Exercise material:
-- Opening Marker --
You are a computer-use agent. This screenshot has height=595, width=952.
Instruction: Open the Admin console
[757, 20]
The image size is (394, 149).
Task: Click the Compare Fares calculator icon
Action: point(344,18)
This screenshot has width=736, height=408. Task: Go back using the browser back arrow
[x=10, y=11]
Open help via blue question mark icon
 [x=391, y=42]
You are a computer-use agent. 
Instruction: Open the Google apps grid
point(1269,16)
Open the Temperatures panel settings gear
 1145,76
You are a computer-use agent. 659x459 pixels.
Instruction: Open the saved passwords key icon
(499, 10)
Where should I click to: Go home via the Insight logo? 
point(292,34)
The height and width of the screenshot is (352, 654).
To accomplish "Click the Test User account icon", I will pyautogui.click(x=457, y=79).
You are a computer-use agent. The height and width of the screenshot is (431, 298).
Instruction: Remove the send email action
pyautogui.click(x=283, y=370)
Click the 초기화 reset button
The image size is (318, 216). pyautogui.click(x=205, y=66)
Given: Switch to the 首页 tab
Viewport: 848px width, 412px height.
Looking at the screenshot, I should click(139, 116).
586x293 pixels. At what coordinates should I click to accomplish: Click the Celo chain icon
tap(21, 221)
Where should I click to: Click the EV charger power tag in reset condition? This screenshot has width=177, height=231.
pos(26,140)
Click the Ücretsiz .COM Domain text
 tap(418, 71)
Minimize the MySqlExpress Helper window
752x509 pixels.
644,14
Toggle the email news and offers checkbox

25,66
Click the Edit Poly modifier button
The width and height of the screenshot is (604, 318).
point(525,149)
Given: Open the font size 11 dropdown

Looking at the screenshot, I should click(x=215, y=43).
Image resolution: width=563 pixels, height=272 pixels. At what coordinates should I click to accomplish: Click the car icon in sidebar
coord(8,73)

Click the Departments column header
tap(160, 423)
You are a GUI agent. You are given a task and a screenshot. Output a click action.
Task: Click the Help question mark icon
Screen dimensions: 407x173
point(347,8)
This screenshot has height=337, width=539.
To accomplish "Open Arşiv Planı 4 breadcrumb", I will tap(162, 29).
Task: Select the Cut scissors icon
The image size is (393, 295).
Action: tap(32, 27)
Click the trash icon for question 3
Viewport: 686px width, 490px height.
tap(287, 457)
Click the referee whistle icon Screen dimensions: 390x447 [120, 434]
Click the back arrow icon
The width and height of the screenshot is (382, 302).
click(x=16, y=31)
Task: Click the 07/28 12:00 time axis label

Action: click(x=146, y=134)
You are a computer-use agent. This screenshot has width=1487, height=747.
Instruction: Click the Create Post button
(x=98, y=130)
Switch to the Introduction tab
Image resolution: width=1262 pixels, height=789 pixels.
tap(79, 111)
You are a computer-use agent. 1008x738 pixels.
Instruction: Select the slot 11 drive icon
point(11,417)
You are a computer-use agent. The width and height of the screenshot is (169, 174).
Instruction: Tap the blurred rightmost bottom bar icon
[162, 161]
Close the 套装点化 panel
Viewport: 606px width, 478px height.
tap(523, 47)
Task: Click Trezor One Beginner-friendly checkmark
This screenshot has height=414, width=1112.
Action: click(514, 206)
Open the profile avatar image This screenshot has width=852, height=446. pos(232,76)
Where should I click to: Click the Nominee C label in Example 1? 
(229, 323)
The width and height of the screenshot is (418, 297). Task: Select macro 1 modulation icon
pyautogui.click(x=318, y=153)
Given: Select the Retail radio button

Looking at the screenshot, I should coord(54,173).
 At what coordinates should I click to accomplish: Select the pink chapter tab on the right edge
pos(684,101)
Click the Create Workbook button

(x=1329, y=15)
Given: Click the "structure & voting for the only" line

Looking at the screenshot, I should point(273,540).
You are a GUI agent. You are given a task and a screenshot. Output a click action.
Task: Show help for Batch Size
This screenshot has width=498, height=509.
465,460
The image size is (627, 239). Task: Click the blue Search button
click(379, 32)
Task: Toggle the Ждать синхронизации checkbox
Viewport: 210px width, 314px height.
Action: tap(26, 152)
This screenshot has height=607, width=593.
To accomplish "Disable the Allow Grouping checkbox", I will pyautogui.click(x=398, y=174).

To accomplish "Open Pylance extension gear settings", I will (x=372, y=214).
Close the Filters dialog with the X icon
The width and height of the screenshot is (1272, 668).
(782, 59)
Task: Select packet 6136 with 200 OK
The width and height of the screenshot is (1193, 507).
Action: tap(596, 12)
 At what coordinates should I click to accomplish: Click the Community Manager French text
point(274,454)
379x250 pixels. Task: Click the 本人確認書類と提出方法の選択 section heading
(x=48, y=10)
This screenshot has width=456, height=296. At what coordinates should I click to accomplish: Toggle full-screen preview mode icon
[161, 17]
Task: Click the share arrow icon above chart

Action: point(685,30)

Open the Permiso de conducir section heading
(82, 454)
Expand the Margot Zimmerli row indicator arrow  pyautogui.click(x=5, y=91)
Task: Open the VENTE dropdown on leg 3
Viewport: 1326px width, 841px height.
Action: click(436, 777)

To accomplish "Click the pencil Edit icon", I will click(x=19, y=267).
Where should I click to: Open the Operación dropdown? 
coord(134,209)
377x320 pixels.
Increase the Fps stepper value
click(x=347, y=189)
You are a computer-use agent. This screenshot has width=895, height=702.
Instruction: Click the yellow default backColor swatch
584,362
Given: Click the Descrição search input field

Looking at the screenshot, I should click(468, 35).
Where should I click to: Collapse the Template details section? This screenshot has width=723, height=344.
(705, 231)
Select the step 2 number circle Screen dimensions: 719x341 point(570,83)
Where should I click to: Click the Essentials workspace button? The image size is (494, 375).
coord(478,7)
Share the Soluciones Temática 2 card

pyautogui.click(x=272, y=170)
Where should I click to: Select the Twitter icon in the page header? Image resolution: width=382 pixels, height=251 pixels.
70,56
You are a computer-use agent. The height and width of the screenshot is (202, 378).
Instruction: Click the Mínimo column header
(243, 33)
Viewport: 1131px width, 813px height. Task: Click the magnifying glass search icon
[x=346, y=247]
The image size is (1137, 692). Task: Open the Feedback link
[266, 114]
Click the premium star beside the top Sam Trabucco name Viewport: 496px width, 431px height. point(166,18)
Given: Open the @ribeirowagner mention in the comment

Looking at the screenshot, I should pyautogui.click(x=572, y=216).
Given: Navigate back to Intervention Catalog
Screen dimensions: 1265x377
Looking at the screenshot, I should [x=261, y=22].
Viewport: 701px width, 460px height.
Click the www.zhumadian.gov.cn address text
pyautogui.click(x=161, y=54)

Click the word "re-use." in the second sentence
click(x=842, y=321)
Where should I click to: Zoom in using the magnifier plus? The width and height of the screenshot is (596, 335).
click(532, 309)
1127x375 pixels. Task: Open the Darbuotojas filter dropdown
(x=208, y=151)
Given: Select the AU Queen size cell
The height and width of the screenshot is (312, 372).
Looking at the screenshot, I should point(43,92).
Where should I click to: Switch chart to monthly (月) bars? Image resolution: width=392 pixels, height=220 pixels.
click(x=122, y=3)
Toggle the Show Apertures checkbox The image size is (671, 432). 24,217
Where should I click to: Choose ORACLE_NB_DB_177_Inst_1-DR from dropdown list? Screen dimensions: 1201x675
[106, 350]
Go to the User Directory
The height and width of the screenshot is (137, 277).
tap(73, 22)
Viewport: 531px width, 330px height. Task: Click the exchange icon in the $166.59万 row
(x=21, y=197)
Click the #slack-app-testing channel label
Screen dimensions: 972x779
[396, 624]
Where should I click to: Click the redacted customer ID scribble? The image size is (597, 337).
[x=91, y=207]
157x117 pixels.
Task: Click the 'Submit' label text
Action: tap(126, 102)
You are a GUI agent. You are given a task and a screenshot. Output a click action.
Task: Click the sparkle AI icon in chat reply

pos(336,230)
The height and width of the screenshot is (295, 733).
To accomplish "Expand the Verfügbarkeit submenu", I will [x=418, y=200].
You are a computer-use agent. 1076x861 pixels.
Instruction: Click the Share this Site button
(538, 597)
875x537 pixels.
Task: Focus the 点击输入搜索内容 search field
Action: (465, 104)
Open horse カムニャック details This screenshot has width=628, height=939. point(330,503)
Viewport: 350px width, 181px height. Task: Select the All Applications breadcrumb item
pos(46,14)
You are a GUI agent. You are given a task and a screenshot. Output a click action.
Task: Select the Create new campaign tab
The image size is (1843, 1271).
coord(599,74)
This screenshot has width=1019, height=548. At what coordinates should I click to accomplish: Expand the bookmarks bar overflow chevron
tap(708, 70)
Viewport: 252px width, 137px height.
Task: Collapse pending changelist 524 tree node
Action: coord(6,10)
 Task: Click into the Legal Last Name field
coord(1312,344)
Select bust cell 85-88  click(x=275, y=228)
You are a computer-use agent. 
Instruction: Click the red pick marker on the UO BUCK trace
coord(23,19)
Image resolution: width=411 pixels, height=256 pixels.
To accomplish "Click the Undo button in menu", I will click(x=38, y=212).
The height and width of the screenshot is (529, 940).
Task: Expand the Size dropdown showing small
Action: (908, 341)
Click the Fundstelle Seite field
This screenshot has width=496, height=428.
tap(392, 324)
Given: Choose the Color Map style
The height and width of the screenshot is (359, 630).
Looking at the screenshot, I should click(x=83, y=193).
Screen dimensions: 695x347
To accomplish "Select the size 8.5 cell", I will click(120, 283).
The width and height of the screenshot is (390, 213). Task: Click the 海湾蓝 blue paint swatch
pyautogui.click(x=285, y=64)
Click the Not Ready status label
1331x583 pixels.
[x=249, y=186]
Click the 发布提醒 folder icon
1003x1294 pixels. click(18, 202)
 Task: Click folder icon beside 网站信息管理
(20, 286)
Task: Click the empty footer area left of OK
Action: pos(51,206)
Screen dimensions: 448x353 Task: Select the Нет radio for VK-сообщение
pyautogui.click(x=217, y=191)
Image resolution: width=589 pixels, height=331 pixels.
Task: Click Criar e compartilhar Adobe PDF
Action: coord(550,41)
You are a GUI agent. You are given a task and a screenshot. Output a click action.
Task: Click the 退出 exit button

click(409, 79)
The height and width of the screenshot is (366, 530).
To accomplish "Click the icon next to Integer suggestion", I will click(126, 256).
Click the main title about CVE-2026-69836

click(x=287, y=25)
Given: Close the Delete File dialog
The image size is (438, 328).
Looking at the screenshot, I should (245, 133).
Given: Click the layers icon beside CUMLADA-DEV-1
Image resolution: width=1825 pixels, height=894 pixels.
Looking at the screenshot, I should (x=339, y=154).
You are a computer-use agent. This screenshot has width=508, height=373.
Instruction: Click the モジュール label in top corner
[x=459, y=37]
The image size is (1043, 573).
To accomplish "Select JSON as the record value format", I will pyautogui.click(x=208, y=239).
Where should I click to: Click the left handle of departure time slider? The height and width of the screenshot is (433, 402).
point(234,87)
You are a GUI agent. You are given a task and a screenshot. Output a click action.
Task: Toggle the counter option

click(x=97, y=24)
-- Closing Marker --
Exercise objective:
Given the records above, reproduce precisely and only the lines between the line holding "Where should I click to: Choose" and the line holding "Image resolution: width=411", inclusive.

Result of this task:
Where should I click to: Choose ORACLE_NB_DB_177_Inst_1-DR from dropdown list? Screen dimensions: 1201x675
[106, 350]
Go to the User Directory
The height and width of the screenshot is (137, 277).
tap(73, 22)
Viewport: 531px width, 330px height. Task: Click the exchange icon in the $166.59万 row
(x=21, y=197)
Click the #slack-app-testing channel label
Screen dimensions: 972x779
[396, 624]
Where should I click to: Click the redacted customer ID scribble? The image size is (597, 337).
[x=91, y=207]
157x117 pixels.
Task: Click the 'Submit' label text
Action: tap(126, 102)
You are a GUI agent. You are given a task and a screenshot. Output a click action.
Task: Click the sparkle AI icon in chat reply

pos(336,230)
The height and width of the screenshot is (295, 733).
To accomplish "Expand the Verfügbarkeit submenu", I will [x=418, y=200].
You are a computer-use agent. 1076x861 pixels.
Instruction: Click the Share this Site button
(538, 597)
875x537 pixels.
Task: Focus the 点击输入搜索内容 search field
Action: (465, 104)
Open horse カムニャック details This screenshot has width=628, height=939. point(330,503)
Viewport: 350px width, 181px height. Task: Select the All Applications breadcrumb item
pos(46,14)
You are a GUI agent. You are given a task and a screenshot. Output a click action.
Task: Select the Create new campaign tab
The image size is (1843, 1271).
coord(599,74)
This screenshot has width=1019, height=548. At what coordinates should I click to accomplish: Expand the bookmarks bar overflow chevron
tap(708, 70)
Viewport: 252px width, 137px height.
Task: Collapse pending changelist 524 tree node
Action: coord(6,10)
 Task: Click into the Legal Last Name field
coord(1312,344)
Select bust cell 85-88  click(x=275, y=228)
You are a computer-use agent. 
Instruction: Click the red pick marker on the UO BUCK trace
coord(23,19)
Image resolution: width=411 pixels, height=256 pixels.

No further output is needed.